§ TASK GOAL
Which of the lines below holds the string "agent"? Copy every line that does.

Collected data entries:
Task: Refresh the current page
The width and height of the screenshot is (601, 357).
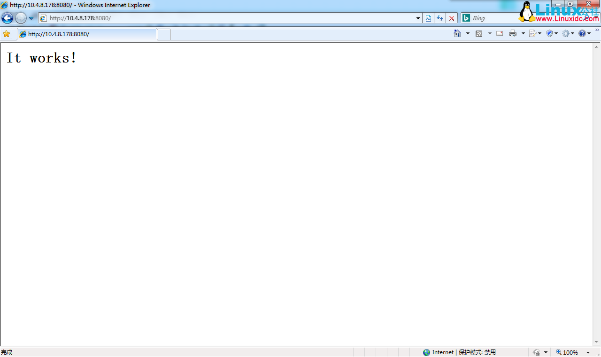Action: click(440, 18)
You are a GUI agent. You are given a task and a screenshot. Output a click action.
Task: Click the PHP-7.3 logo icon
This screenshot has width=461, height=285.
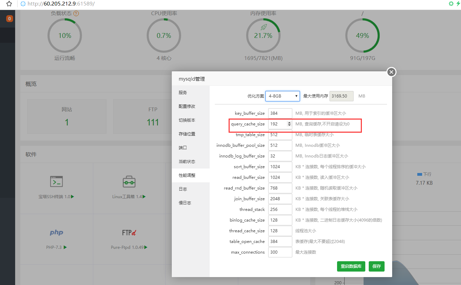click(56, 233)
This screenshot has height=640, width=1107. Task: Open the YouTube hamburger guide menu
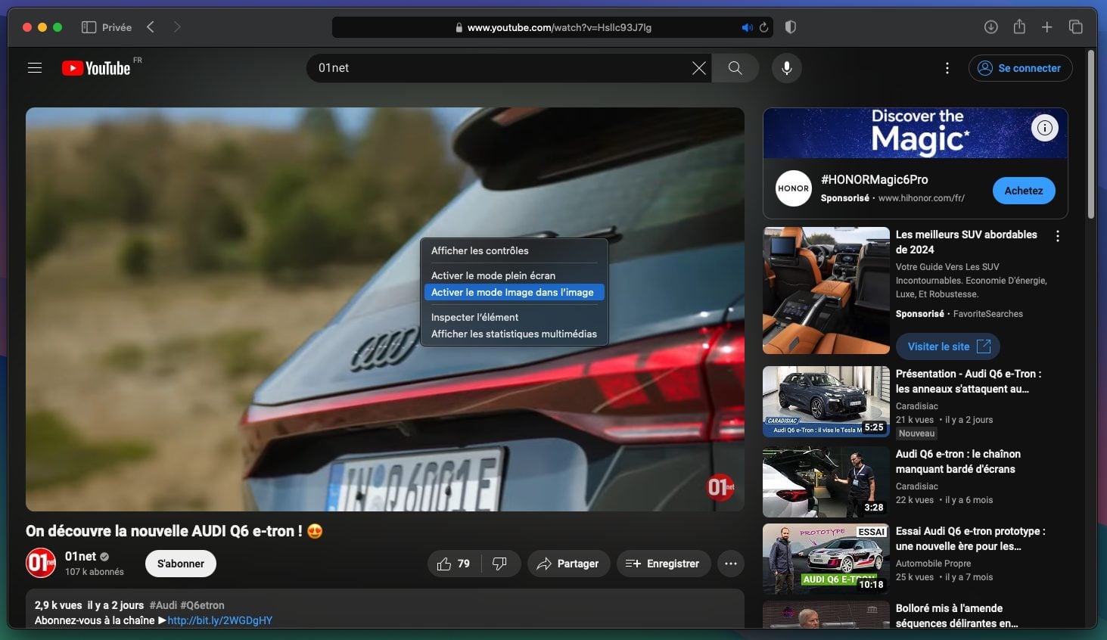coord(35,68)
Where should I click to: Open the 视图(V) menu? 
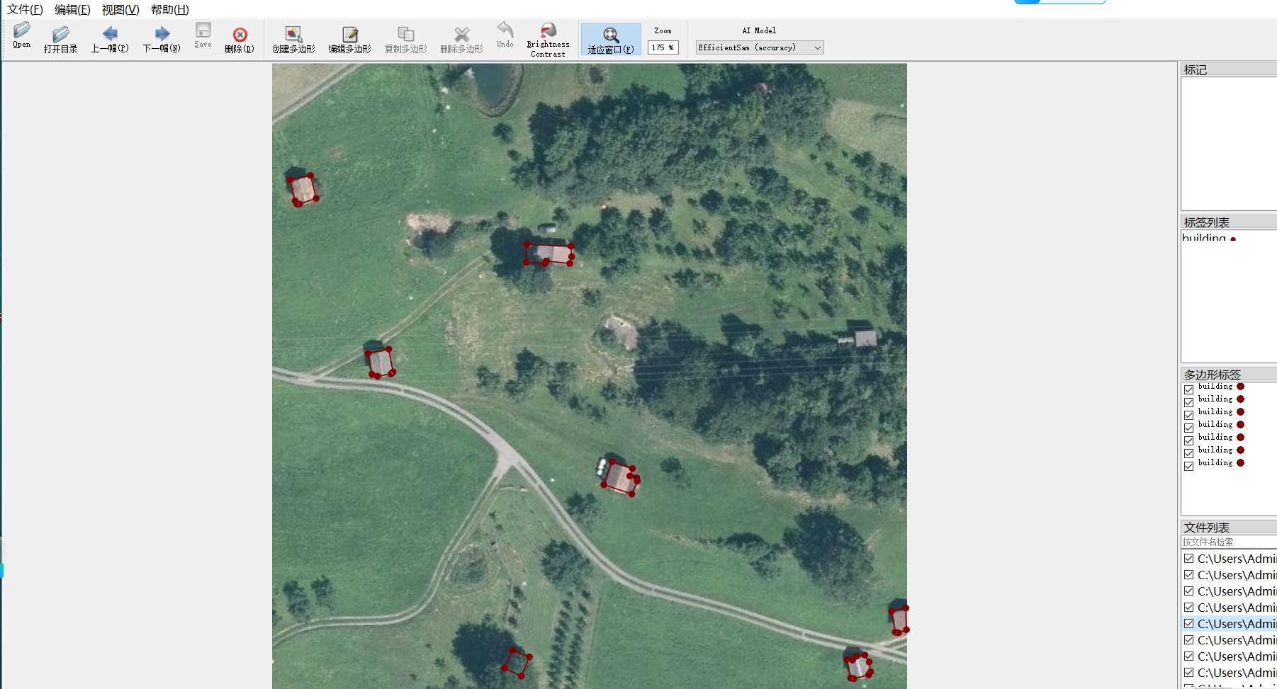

...

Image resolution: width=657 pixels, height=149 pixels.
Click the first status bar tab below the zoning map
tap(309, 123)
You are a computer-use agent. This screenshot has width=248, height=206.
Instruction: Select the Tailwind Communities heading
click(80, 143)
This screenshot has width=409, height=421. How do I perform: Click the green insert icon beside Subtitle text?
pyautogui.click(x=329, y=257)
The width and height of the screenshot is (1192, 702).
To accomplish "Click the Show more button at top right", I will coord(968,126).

§ SOLUTION TO THE EXERCISE
You are a GUI agent. You are given a task and a screenshot. Output a click action.
You are a computer-use agent. This screenshot has width=248, height=206.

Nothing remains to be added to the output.